Staff costs transferred to capitalized development costs in Q2 amounted to DKK 2.1 million, compared to DKK 6 million in Q2 last year, and to DKK 7.1 million for the first half, compared to DKK 13 million in the first half of 2022. The result for the period in the first half of 2023 amounted to a negative DKK 34.7 million, compared to a negative DKK 18 million in the first half of 2022. Net cash flows from operating activities in Q2 amounted to a negative DKK 23.1 million, compared to a positive DKK 2.5 million last year. For the first half of 2023, net cash flows from operating activities amounted to a positive DKK 0.2 million, compared to a positive DKK 2.2 million last year.
Net cash used in investing activities in Q2 amounted to DKK 2.6 million, compared to DKK 8.7 million in Q2 of 2022. For the half year, net cash used in investing activities amounted to DKK 8.6 million, compared to DKK 19.5 million last year. Free cash flows in the first half of 2023 amounted to a negative DKK 8.5 million, compared to a negative DKK 17.3 million in the first half of 2022. Cash and cash equivalents at the end of Q2 2023 amounted to DKK 56 million, compared to DKK 37.5 million at the end of Q2 2022. Our annual guidance for 2023 remains unchanged. We expect revenues in the range of DKK 180-200 million, corresponding to a growth of 20% in the middle of the guided range.
We expect gross margins for the year to be in the range of 68%-71%. And as a result of our increase in R&D investments, staff expenses, and other external costs are expected to be in the range of DKK 160 million-DKK 170 million. Staff costs transferred to capitalized development costs are expected to be in the range of DKK 20 million-DKK 25 million, and with performance in the middle of the guided ranges, EBITDA will be -DKK 10.5 million. With this, I'll return the presentation to you, Henrik.
Thank you, Heine. We are now ready to answer your questions. If you would like to ask a question, you can submit it now on the live webcast page, or you may dial one of the phone numbers on the screen, and an operator will transfer, transfer your call. Operator, do we have any calls in the queue?
Thank you. If you would like to ask a question on today's call, please submit a question using the Q&A box found on your screen. At this time, I would like to pass the call over to Henrik Jensen for any webcast questions. Please go ahead.
Thank you. We currently don't have any questions on the webcast call queue here. So do you have any call on the audio queue, please?
There are currently no questions lined up in the audio queue. As a reminder, if you would like to ask a question, you can submit one using the question box on your screen. There are still no audio questions, so I'll pass it back to Henrik for an update on any webcast questions.
Thank you. So we got one question here in the queue around the cash position and whether it will be sufficient to cover existing forecasts. And so I think that we can confidently say that it will.
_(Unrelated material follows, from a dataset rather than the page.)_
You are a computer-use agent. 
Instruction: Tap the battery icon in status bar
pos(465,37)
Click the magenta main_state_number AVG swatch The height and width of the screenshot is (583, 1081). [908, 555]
So we are very confident that current position and basically the business as is laid out for the rest of the year and also into next year we are doing pretty well. Seems to be the last question here, so we'll conclude today's earnings call, and thank you very much for attending today, and have a great day. Thank you.
This concludes today's conference call. Thank you all for your participation. You may now disconnect your lines.